The world of EU-US data transfers was thrown into complete upheaval when Europe’s highest court ruled on the Schrems II case in 2020. The extended process of hashing out a replacement framework that meets these new legal standards has now entered its advanced phase, as the European Commission (EC) has put its stamp of approval on a US proposal and has passed it along to the European Data Protection Board (EDPB) for further review.
The US proposal for a new EU-US data transfer framework that meets established General Data Protection Regulation (GDPR) standards was drawn up in early 2022, with the Biden administration and EC president Ursula Gertrud von der Leyen formally reaching an agreement in principle in March. An October executive order by Biden formalized this as the US’s intended policy going forward, and the EC has concluded that the proposal meets the GDPR requirements as seen through the lens of Schrems II. The EDPB will now scrutinize the arrangement before passing it on to the EU member states and the European Parliament for final decisions.
EU-US data transfer replacement moves along with European Commission’s blessing
The EC review was the first step in the fairly lengthy adoption procedure; the EDPB, a committee composed of members of the EU states, and the European Parliament will all now have a look and a say before a new EU-US data transfer agreement is formally put into place. If the proposal clears all of these reviews, it heads back to the EC for the final steps before it becomes the new law of the land.
The Schrems II decision hinged primarily on the fact that the US has both overt laws and private intelligence agency practices (as revealed by the Snowden leaks) that put the personal data of foreign parties into the hands of the government in an overbroad and indiscriminate way. The EU’s highest court determined that this violates the terms of the GDPR, and that the US cannot be considered an adequately safe partner for data transfers until assurances of privacy are put into place.
One of the central points of the Schrems II decision was that the GDPR guarantees EU citizens a certain level of visibility into what data is being taken and how it is being used, and ability to challenge this process if they feel their information is being misused or inappropriately accessed. The new EU-US data transfer framework addresses this with a set of several different mechanisms, including an ability to initiate disputes and a formal resolution process that includes free access to an independent arbitration panel. The Data Protection Review Court will be the comprehensive body that handles this process, and it will include complaints about how US intelligence agencies may be surreptitiously intercepting and using EU personal data.
Will new EU-US data transfer arrangement survive a legal challenge?
The EU-US data transfer issue actually dates back to well before 2020, and even before the GDPR was implemented. As the “Schrems II” name implies, there was a prior 2015 case involving privacy crusader Max Schrems that invalidated the original “Safe Harbor” framework due to its reliance on self-certification by companies handling EU personal data.

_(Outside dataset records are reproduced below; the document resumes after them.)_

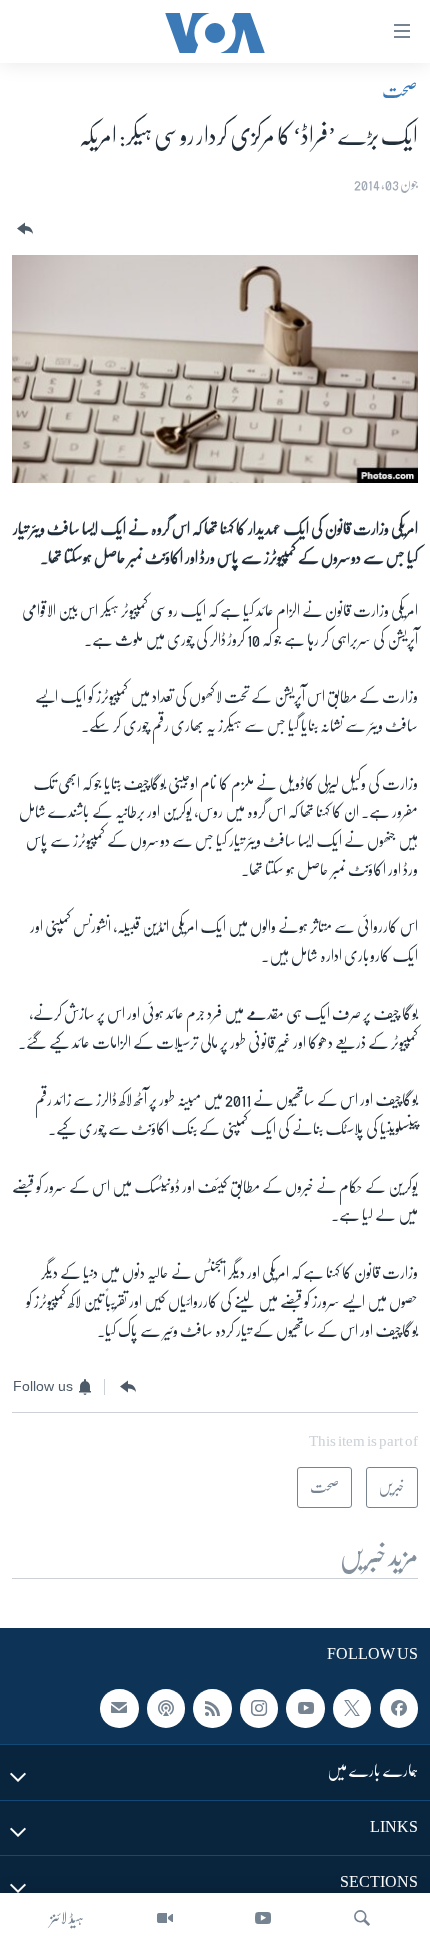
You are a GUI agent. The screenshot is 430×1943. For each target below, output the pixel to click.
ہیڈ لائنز (67, 1918)
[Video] (165, 1918)
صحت (400, 91)
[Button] (23, 229)
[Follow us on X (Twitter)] (352, 1708)
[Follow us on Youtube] (305, 1708)
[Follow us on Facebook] (399, 1708)
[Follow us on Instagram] (259, 1708)
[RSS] (212, 1708)
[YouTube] (263, 1918)
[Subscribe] (119, 1708)
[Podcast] (166, 1708)
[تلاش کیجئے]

Schrems is all but certain to challenge the new EU-US data transfer framework in court, no matter what the eventual terms are. EU justice commissioner Didier Reynders has told the media that he feels the new framework has about a “70 to 80%” chance of surviving its eventual trial in court, a concerning prospect given how long this process has been drawn out for already.
Officials are seeking to have the new EU-US data transfer framework in place and usable by July 2023, but with a court challenge likely to immediately follow, it could very well be gone again by 2024 or 2025. The one element that could ensure a new framework stays in place is well beyond the EU’s control; the US government would have to pass a comprehensive federal data privacy law that addresses how intelligence agencies gather and handle foreign personal information flowing into the country. In the meantime it is a patchwork of the US government providing limited assurances and redress measures, and companies at the EU end attempting to keep data encrypted throughout the process in a way that keeps it from being intercepted by intelligence agencies.
Major tech firms are facing ongoing investigations over the legality of their present data transfer systems, some of which have been in motion for over a year now and could ultimately end with a ruling forbidding them from sending EU data back to their home servers in the US. They would not necessarily be off the hook for potential penalties related to these present data transfers if a new data transfer framework was adopted first, but would at least be provided with a temporary legal path to continue.
Schrems’ privacy group noyb had issued a statement saying that it is studying the draft agreement in detail, but feels that it is not adequate and proportionate to GDPR requirements and will not survive a court challenge should the group opt to bring one. The group notes that the two sides are using different language to describe how data will be protected, and there is presently insufficient detail establishing exactly how the US measures will meet the prescribed GDPR proportionality standards. However, some independent legal analysts have said that the draft agreement pointedly addresses areas that had been specifically criticized by the prior court decisions, and that existing issues can still be addressed before a new EU-US data transfer compact is finalized.